- Developer: Aurora Studio
- Publishers: Tencent Games; Garena;
- Composers: Tom Salta; Thomas Parisch; Shaun Chasin; Edwin Wendler;
- Engine: QuickSilverX
- Platform: Microsoft Windows
- Release: June 24, 2019
- Genre: Battle royale
- Mode: Multiplayer

= Ring of Elysium =

Free-to-play online game

Ring of Elysium (无限法则) was a free-to-play, multiplayer online battle royale game developed by Aurora Studio and published by TCH Scarlet Limited, each a subsidiary of Tencent Games, and is available to download for free on Steam, DMM & Garena. In North America, Europe and parts of Asia it was released on Steam on 19 September 2018 as a free-to-play early access game on the North American servers, and on 25 November 2018 on the European servers. The game servers were permanently shut down on December 1, 2023.

== Plot ==
Ring of Elysium is heavily based on its narrative style and deep lore connecting each and everything happening in the game every season. Each season continues the story and adds 3 new characters into the game with each having their own backstories and connections to the events taking place. In Season 1, players are introduced to the snowy mountains of Mt. Dione as they must fight to death till 4 can escape its disastrous snowstorm Ymir. In Season 2, players are introduced into Europa Island, as once again, they fight for guaranteed survival as they attempt to escape from a volcanic eruption and the ash that descends across the map.

=== Season 1: Arctic Survival ===
The story begins with the introduction of three characters from the Elysium universe being Lynn, Hikage and Gavin. In the classic match, 60 people are trapped in a snow mountain-based map "Mt. Dione", assaulted by a disastrous snowstorm Ymir. The way out is a rescue flight which can only save up to four people. Survivors must stay ahead of the approaching storm while eliminating competitors. Players are equipped with a snowboard, climbing gear, or a hang glider, to traverse the snowy terrain and adapt to fights and other intense situations.

=== Season 2: Paradise Falls ===
The story continues with three new characters in Season 2 - Bradley, Sylvia, and Alfonso. 60 people are trapped on a tropical island and the players must escape a cloud of volcanic ash engulfing the area Europa Island. A rescue helicopter will arrive in the final safe zone to rescue four players; time is critical, as the pyroclastic flow eruption is imminent. The classic matches on Europa Island start with a choice of three Traversal modes, the Hang Glider, BMX Bike, and Grappling Hook, the players have to use the 3 choices and survive the volcanic ash as well as fight other players for surviving while keeping an eye on the toxic gases and ash from the volcano. As the match progresses and failing to stay away from the ash storm leads to a painful and swift death from the toxic gases.

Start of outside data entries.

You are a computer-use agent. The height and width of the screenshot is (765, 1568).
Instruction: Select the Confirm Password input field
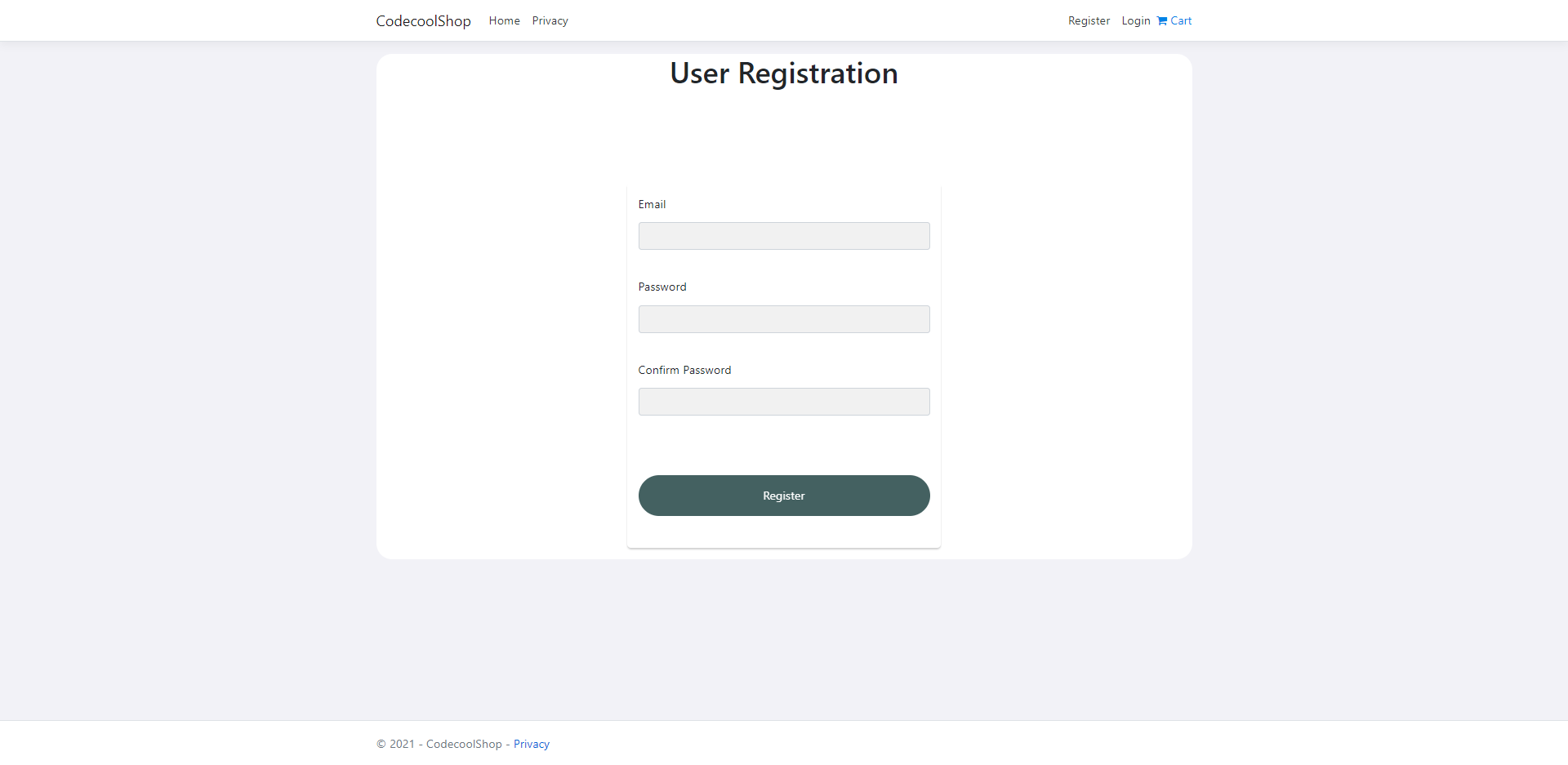click(783, 401)
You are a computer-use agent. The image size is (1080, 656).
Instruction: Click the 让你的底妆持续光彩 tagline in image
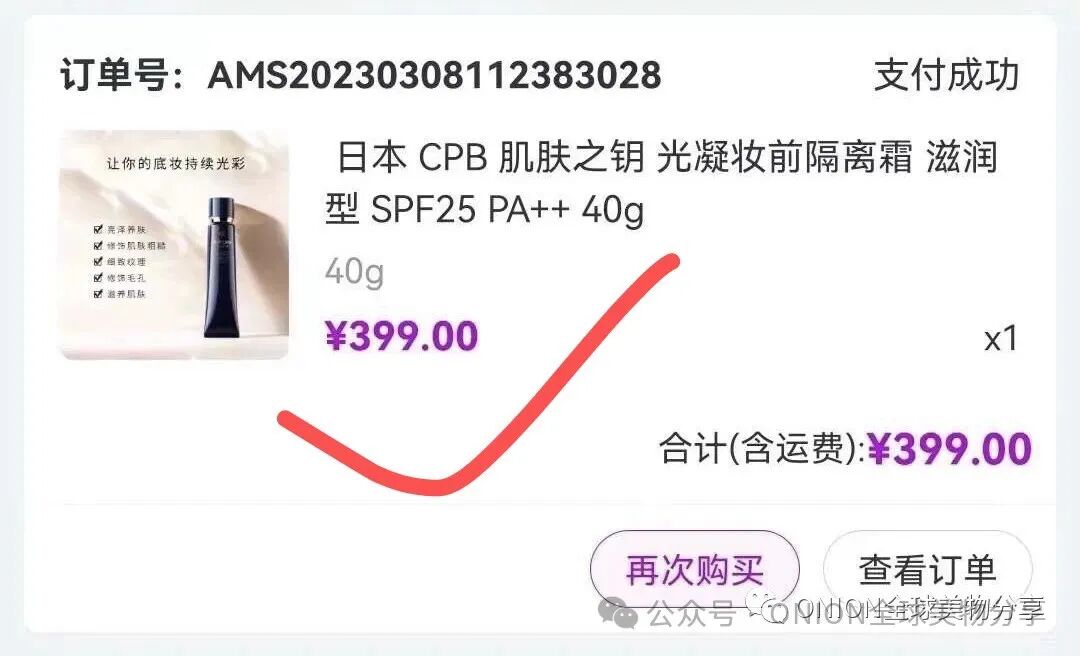(x=176, y=164)
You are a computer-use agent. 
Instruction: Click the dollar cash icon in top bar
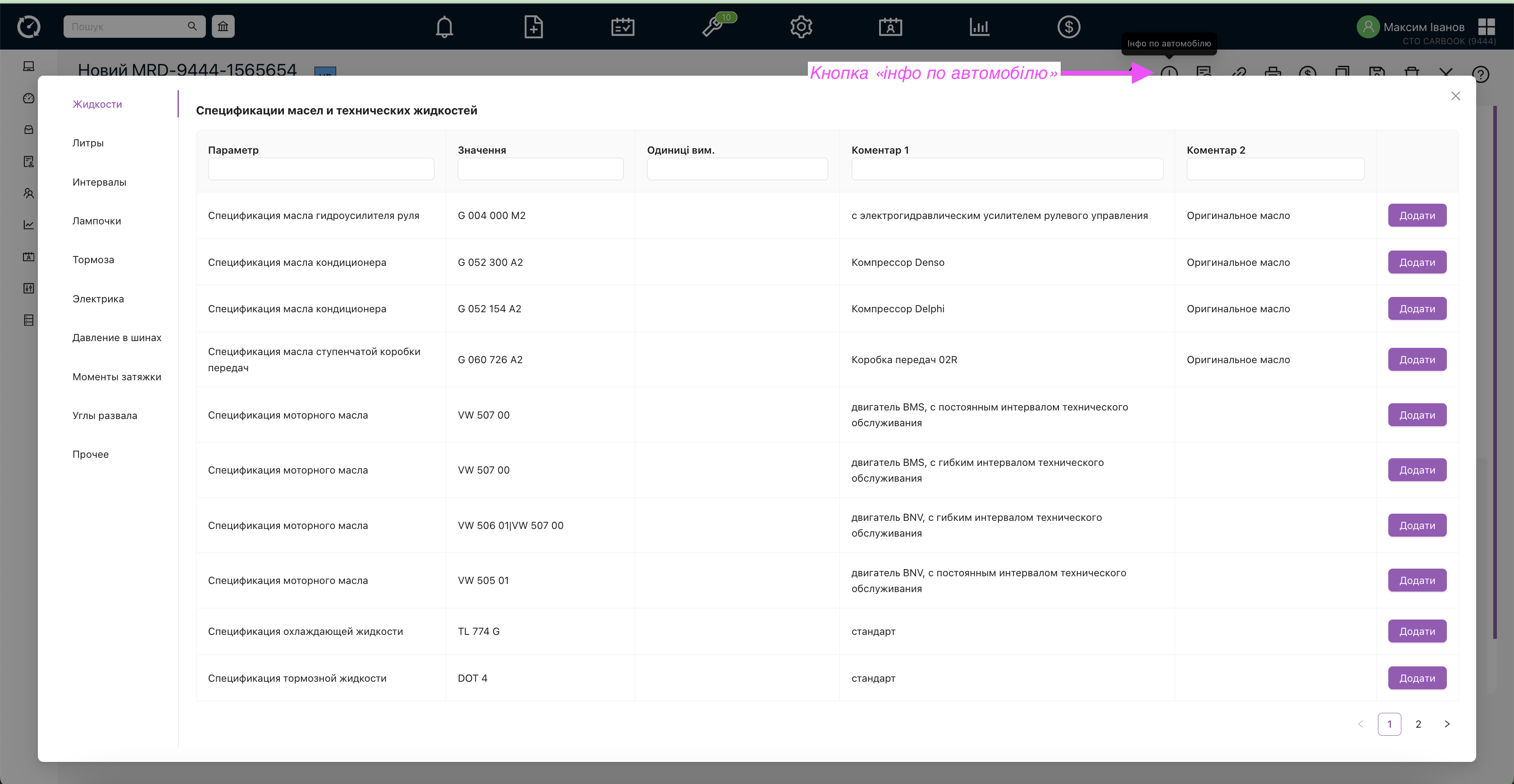point(1068,27)
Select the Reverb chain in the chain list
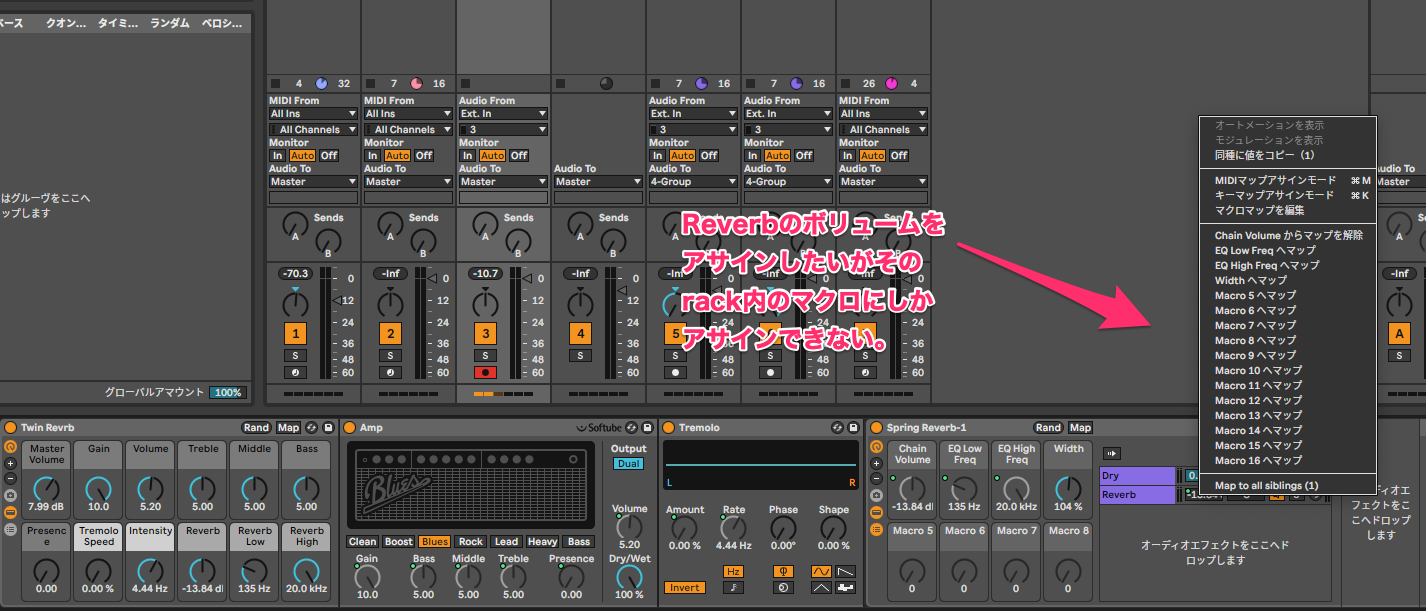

=== Season 3: Storm The Europa ===
The story continues and another three characters enter the Elysium Universe - Captain Fokke, Elliot and Saki. The core gameplay remains the same, with the addition of a pirate ship making things interesting. During every round, after the dynamic weather system of ROE[Ring Of Elysium] went into "Typhoon" mode, a cursed pirate ship appears on the map. While the ship is moving, loot boxes (pirate barrels) are being continuously thrown off the ship as an extra source of high tier loot or new tactical items like a DPV. Later in the season underwater treasure hunting and exploring the secret ruins of an ancient civilization found deep under the waters around Europa Island were added to the gameplay.

== Development ==
Ring of Elysium is a re-development of an earlier game called Europa. The game is developed with Tencent Games's QuickSilverX engine.

The game underwent a closed beta test phase on Garena Launcher which was set to end at 10 July 2018 for its Thailand server, and 4 June 2018 for its Indonesian server.

The game was released to Steam for early access in North America on 19 September 2018, proceeding with 20 September 2018 for Asia, and 25 September 2018 for Europe.

== Legal Issues ==
In January 2019, a model named Mei Yan posted to her Twitter account about the game using her likeness without permission, along with images showing the similarities between promotional images for the character and a 2015 post on Yan's Instagram. The character was removed soon after, though possibly only due to the ending of Season 1.

== Cancellation ==
On September 1, 2023, it was announced ROE would be closed permanently as of December 1, 2023. The reason for cancellation was not given in the notice. There has been a consistent drop in player count from an initial 52 thousand peak players at launch but with more recent figures showing around 350 average players per day.